Research offers new insights for SDFT injury prognosis.
When a horse injures his superficial digital flexor tendon, knowing the prognosis for recovery can help determine which treatment steps to take. While there are general standards for estimating long-term outcome, a new study has determined a more scientific method for predicting a horse’s chance of successfully returning to a performance career.
A research team focused on ultrasound images of Thoroughbred racehorses with SDFT injuries at initial presentation. “These injuries occur at high-intensity gallop work,” says lead researcher Rafael Alzola, BVMS, MSc, GPCert, Cert AVP, MRCVS, equine surgery resident at England’s Nottingham Veterinary School and Oakham Veterinary Hospital. He was joined by colleagues from the University of Nottingham, biotech company Oxtex Ltd. and the head veterinarian at the Hong Kong Jockey Club.
“You could probably get nearly all the [injured] horses back to racing and through one race,” adds Dr. Alzola. “But it is whether or not they have a successful career following the injury.”
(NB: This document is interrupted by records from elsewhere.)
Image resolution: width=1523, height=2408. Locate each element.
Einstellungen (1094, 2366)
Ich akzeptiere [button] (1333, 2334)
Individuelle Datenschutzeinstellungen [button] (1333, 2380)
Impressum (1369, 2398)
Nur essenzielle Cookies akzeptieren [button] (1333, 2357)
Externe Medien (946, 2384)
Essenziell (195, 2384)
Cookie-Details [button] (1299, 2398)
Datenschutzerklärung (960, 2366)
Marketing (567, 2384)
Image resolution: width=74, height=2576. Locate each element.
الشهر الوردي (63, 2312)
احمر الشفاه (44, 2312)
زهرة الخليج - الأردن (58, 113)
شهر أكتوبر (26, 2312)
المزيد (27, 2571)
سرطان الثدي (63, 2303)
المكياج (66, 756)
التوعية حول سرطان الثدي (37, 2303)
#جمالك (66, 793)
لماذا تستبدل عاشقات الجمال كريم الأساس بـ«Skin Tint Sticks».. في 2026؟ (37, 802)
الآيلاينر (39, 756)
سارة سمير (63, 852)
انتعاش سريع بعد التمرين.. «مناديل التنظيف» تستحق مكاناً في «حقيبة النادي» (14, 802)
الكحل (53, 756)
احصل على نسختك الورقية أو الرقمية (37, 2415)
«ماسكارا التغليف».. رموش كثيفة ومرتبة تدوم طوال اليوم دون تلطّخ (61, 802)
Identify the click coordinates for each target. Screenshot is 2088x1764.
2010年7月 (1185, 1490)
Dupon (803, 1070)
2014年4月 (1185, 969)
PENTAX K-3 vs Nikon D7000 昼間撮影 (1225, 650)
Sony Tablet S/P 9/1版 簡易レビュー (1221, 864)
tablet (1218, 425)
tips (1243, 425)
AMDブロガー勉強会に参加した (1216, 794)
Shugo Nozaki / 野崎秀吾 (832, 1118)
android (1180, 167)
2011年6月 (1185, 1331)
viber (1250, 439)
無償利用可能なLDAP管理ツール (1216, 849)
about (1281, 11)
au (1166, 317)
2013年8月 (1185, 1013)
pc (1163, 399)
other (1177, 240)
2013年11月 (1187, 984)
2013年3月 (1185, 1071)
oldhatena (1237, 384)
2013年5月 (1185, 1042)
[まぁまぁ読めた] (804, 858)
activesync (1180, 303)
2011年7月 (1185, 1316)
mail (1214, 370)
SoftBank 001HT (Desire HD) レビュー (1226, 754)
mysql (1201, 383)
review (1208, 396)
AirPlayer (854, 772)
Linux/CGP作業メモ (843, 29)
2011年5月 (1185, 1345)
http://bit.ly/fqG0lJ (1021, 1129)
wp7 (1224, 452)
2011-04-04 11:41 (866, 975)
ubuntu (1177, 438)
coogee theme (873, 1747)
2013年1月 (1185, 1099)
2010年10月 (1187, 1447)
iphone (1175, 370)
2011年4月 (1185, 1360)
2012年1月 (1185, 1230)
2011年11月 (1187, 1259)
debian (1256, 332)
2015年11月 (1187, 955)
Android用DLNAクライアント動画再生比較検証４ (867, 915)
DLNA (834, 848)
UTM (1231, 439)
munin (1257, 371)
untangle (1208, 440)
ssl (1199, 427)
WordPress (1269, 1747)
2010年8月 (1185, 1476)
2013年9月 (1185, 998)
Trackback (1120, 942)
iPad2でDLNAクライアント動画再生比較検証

The researchers began by examining ultrasound images at initial presentation taken at the Hong Kong Jockey Club between 2003 and 2014. The study included 469 horses with only SDFT injuries in front limbs. “The fantastic opportunity here was that all the horses are kept, trained and raced on the same track and looked after by the same vet group,” says Dr. Alzola. This eliminated many variables (such as track surface) that could have affected outcome.
All the injuries were graded using an established ultrasound scoring system. Then, the researchers used a statistical model to compare the injuries at initial presentation with the horses’ racing careers following injury. (This post-recovery follow-up stage is a primary reason the study has been ongoing for seven years.) The model identified which ultrasonographic features of the SDFT injury at initial presen-
tation were good predictors of the horses’ ability to successfully return to racing (defined as completing five or more races).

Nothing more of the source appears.